American religious leader (1933–2025)

Mary Ellen Wood Smoot (August 19, 1933 – February 10, 2025) was the thirteenth Relief Society General President of the Church of Jesus Christ of Latter-day Saints (LDS Church) from 1997 to 2002.

==Background==
Mary Ellen Wood was born in Ogden, Utah, and raised in Clearfield, Utah. Her parents, Melvin G. and LaVora Wood, had both been LDS missionaries. Her mother went on a mission to California in 1915, her father served in Texas. Her father managed a canning factory, her mother hired all of the female workers. She was born fifth in a family of six daughters.

In 1952, she married Stanley M. Smoot in the Salt Lake Temple. Smoot and her husband were the parents of seven children. The family lived in Centerville, Utah. She died on February 10, 2025, at the age of 91.

==LDS Church service==
In 1983, Smoot and her husband moved to Ohio, where he served as president of the church's Ohio Columbus Mission, and, later, of the Ohio Akron Mission. From 1993 to 1997 the Smoots served as the directors of church hosting for VIPs that visited Temple Square and LDS Church headquarters in Salt Lake City, Utah. In 1998 she was given the Exemplary Womanhood Award by BYU. The Smoots helped fund construction of a replica of the original Brigham Young building, which burned to the ground in 1884, at This Is the Place Heritage Park in 2004.
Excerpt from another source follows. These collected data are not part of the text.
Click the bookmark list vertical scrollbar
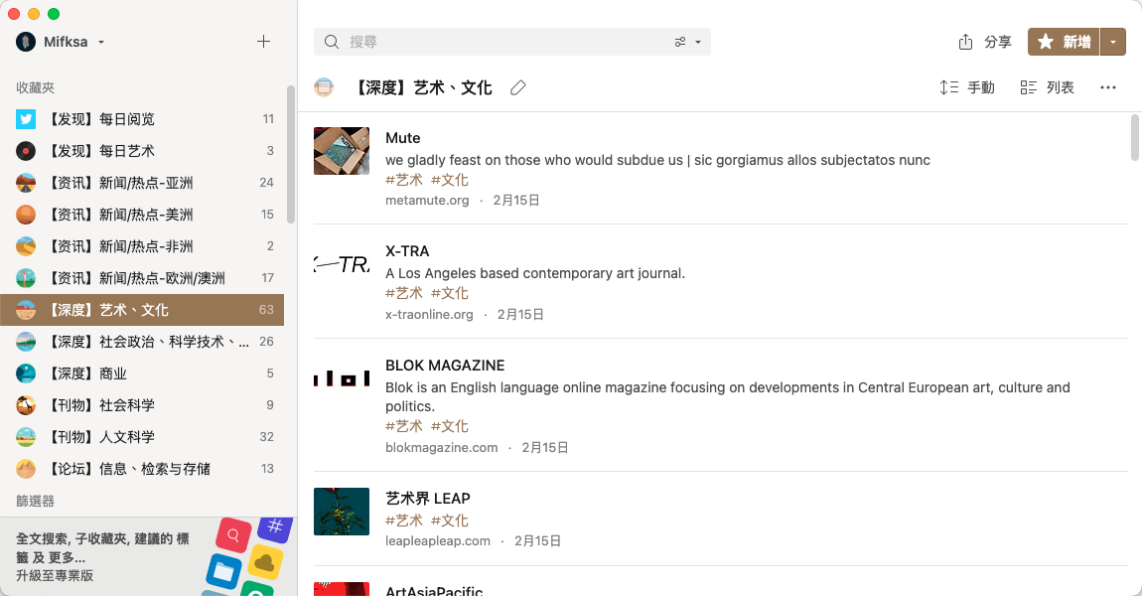This screenshot has height=596, width=1142. click(x=1135, y=137)
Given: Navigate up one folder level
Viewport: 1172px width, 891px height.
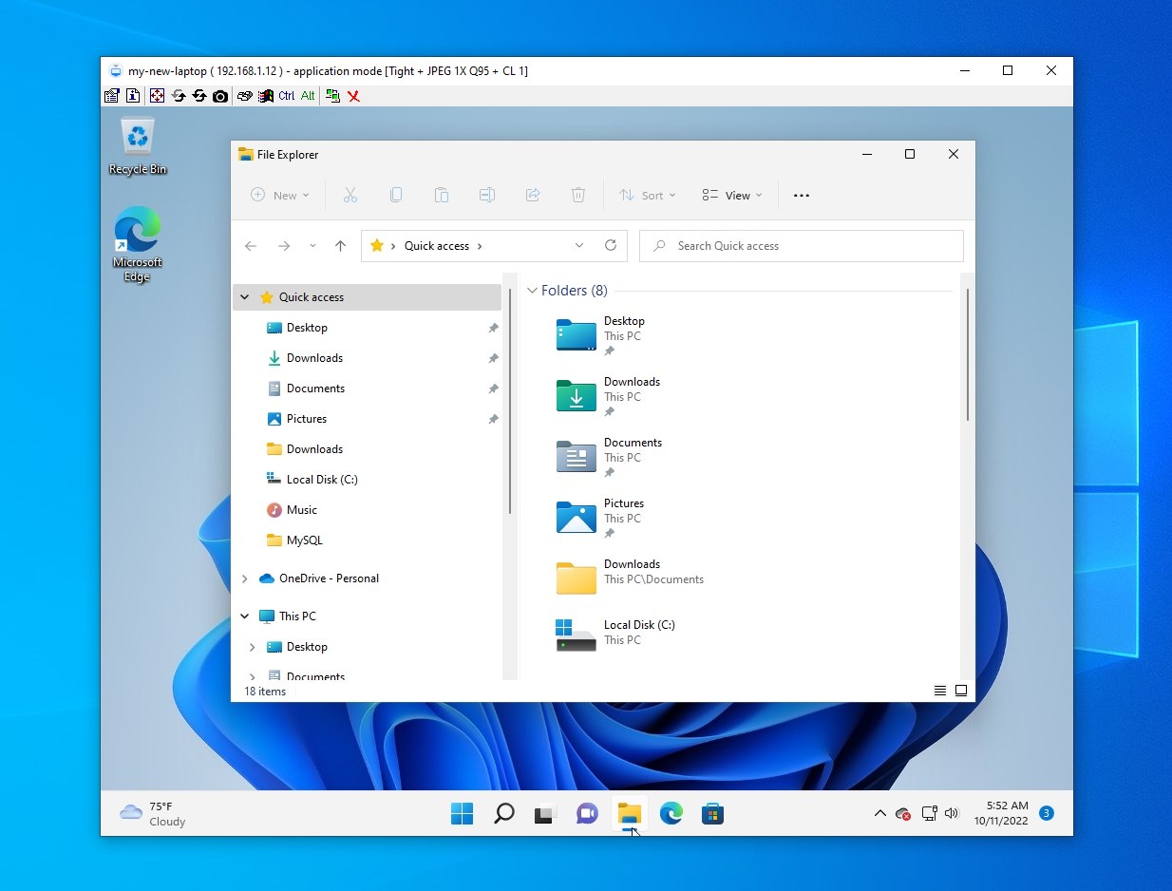Looking at the screenshot, I should point(340,245).

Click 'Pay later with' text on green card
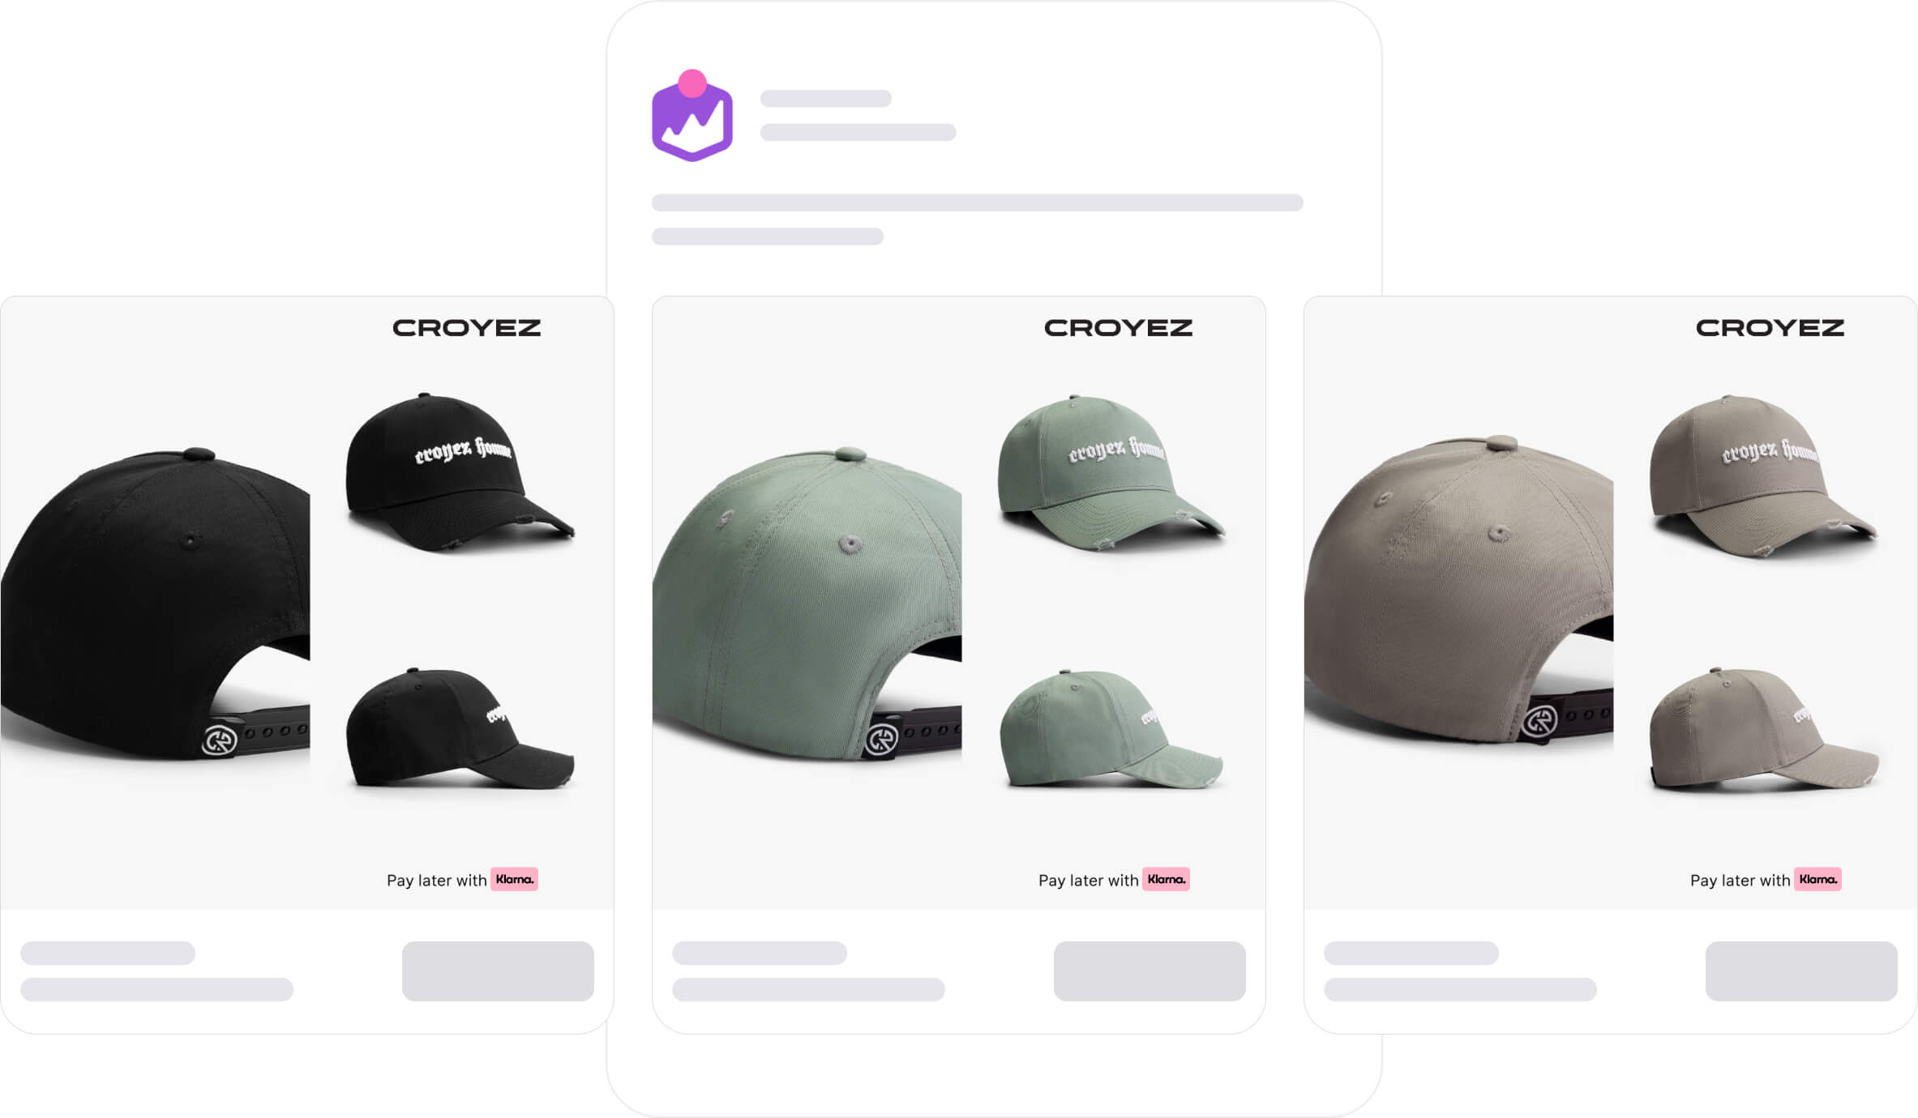click(1088, 881)
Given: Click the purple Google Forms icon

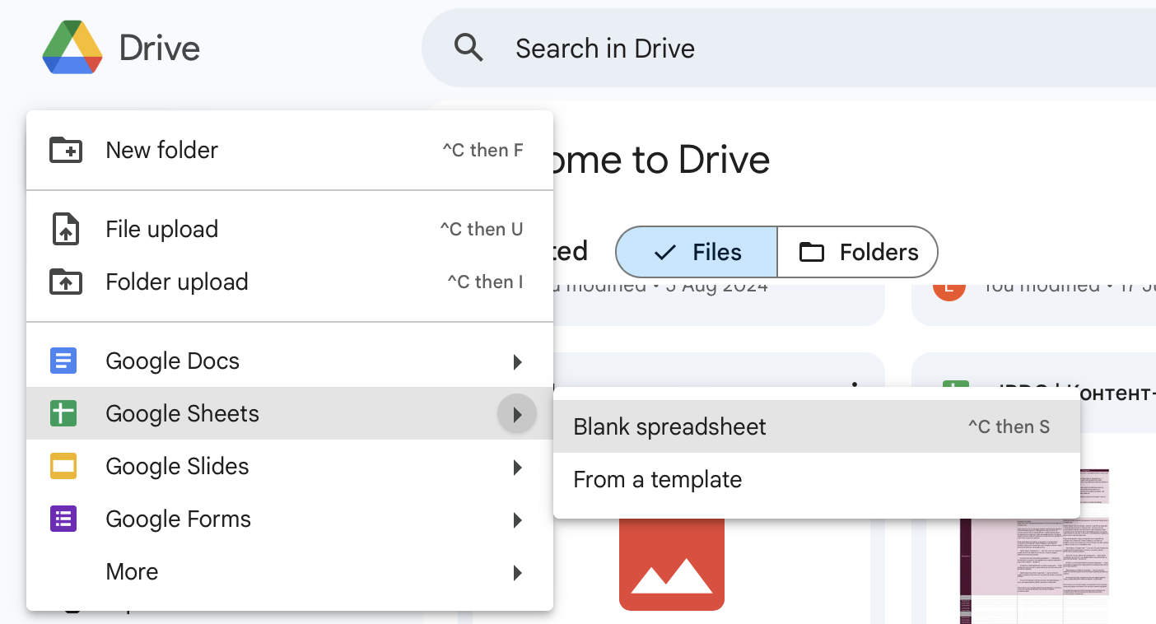Looking at the screenshot, I should coord(63,519).
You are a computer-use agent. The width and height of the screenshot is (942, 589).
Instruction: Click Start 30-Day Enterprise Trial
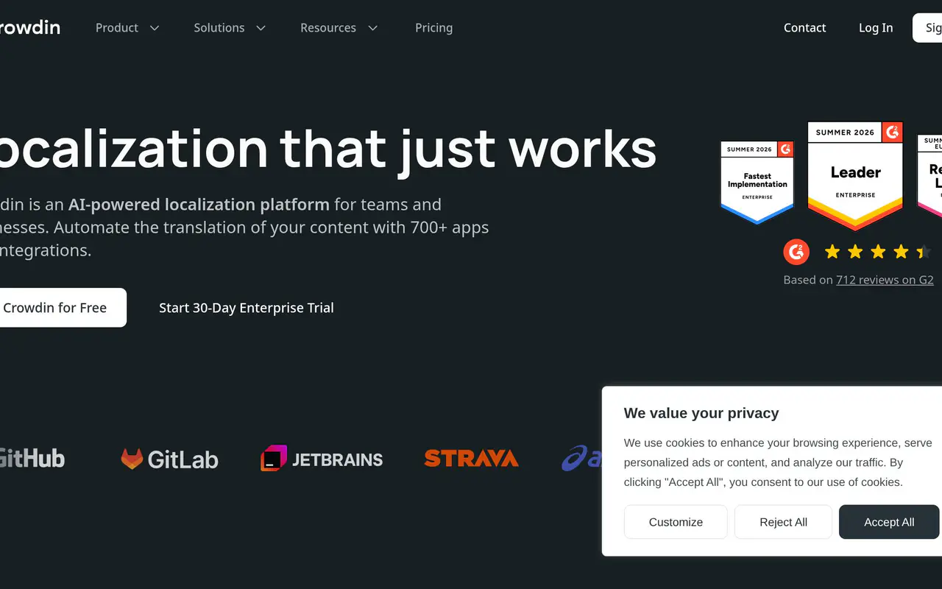click(x=247, y=308)
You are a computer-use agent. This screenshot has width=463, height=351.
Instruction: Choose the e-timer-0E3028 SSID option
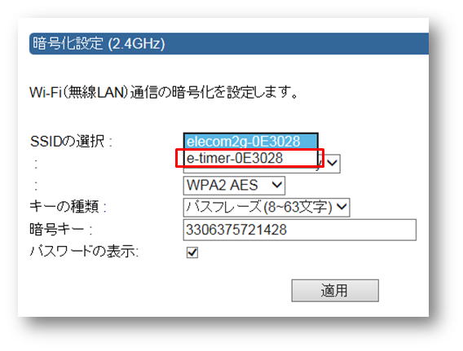click(x=250, y=158)
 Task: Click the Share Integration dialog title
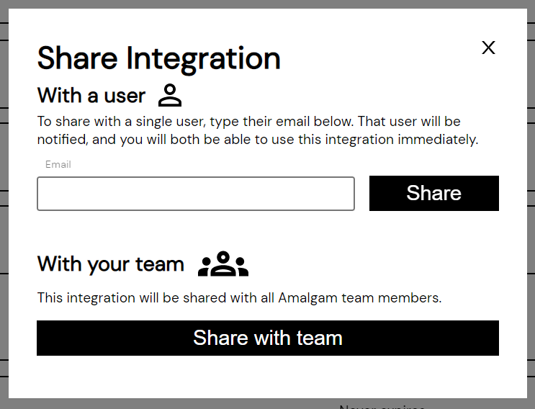click(158, 58)
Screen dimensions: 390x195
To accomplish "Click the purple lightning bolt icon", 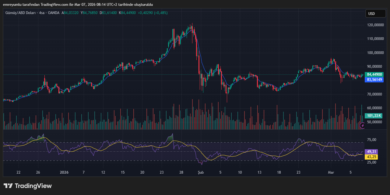I will (362, 125).
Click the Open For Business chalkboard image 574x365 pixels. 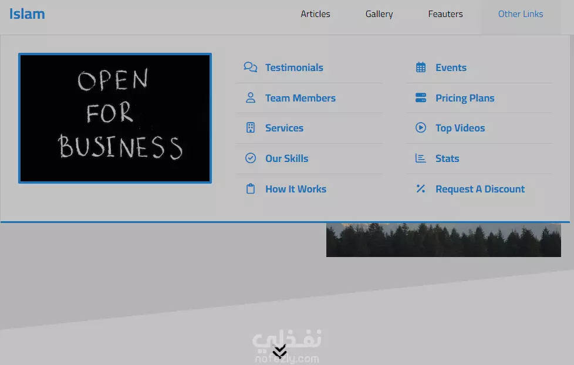click(115, 119)
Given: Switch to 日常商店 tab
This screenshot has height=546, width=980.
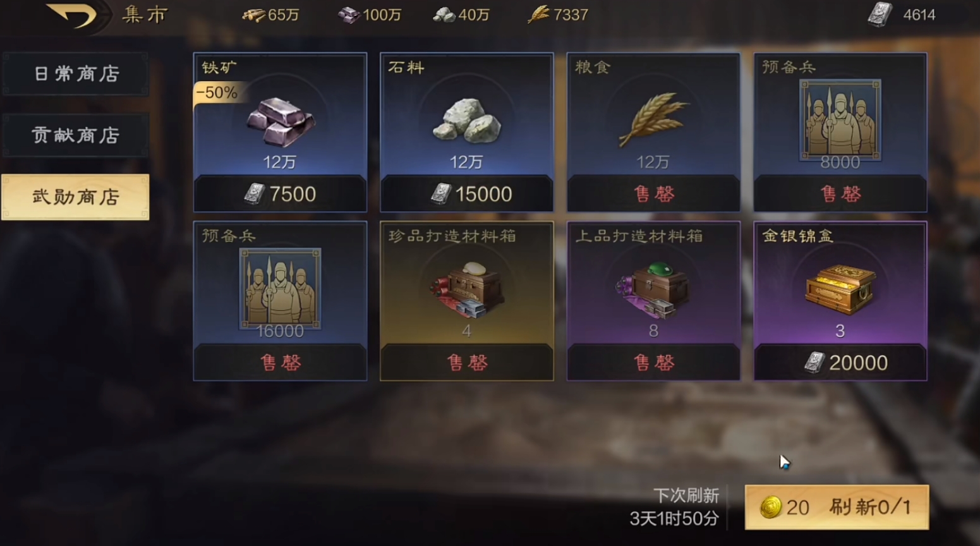Looking at the screenshot, I should pyautogui.click(x=76, y=74).
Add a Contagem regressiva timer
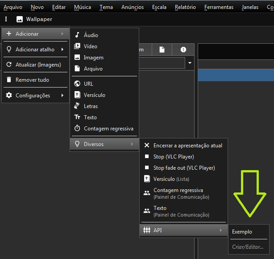This screenshot has height=259, width=274. 108,129
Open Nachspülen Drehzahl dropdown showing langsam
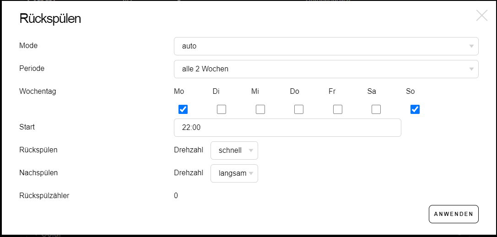Viewport: 497px width, 237px height. click(x=234, y=173)
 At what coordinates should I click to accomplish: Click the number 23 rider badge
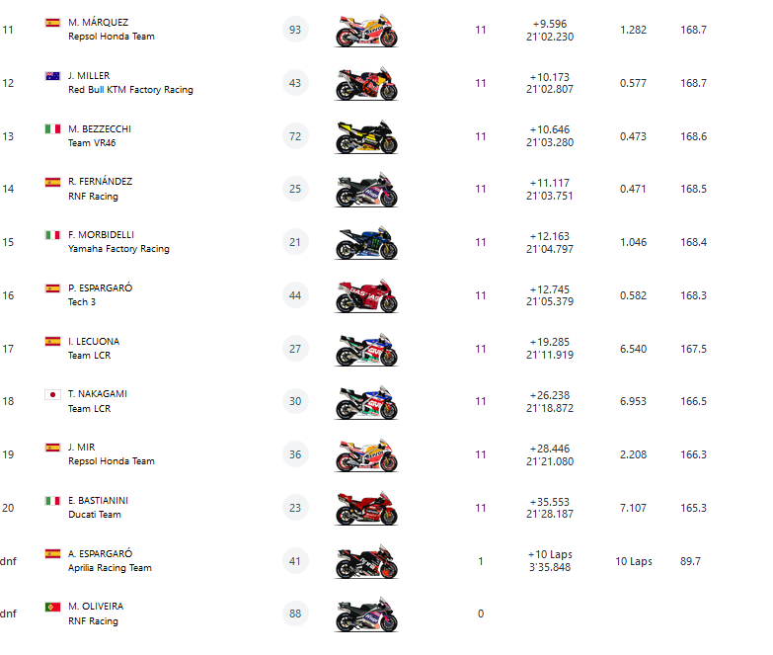[295, 508]
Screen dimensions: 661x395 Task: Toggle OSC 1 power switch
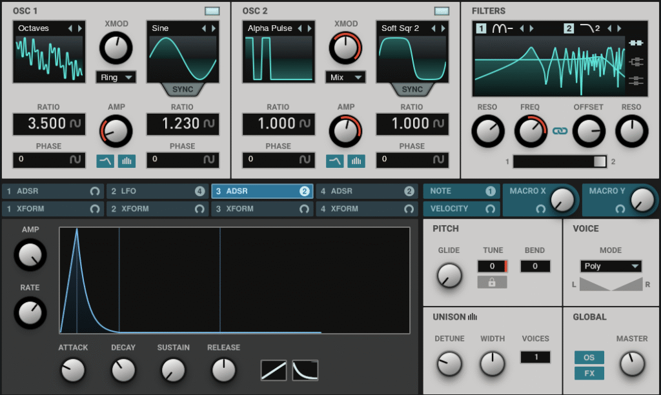click(x=212, y=11)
At the church's April 1997 general conference, Smoot was accepted as the Relief Society General President, with Virginia U. Jensen and Sheri L. Dew as her counselors. Smoot succeeded Elaine L. Jack, who had served since 1990. Smoot was the first president to call an unmarried woman (Dew) as a member of the Relief Society General Presidency. Smoot was succeeded in 2002 by Bonnie D. Parkin. In her role as an LDS leader, she traveled throughout North and South America, and to a long list of countries including India, Russia, Nigeria, and Japan.

The purpose of the Relief Society, according to Smoot, is to "make sure the needs of the women within the boundary of our congregation (members of the LDS Church) are cared for." Under her leadership the Society participated in international humanitarian efforts, such as making and sending over 38,000 homemade quilts to relieve the suffering of refugees fleeing the Kosovo War, families left homeless by the 1999 İzmit earthquake, and elsewhere. She was politically active in family-related causes, serving in leadership positions in the World Congress of Families, to promote Christian family values. Nevertheless, the focus of her presidency was on helping the Relief Society's 4.4 million members share insight and inspiration with one another.

Under her leadership, the Relief Society was the fastest growing women's organization in the world. The Relief Society, which had 3.9 million members when she became president in 1997, had 4.4 million by 2002. In 1999 she introduced a new mission statement for the Relief Society. The Salt Lake Tribune described it as emphasizing women's role in, "strengthening testimonies of Jesus Christ, seeking inspiration from the Holy Ghost, rededicating themselves to home and family, performing community service, sustaining the faith's all-male priesthood and worshiping in the church's temples."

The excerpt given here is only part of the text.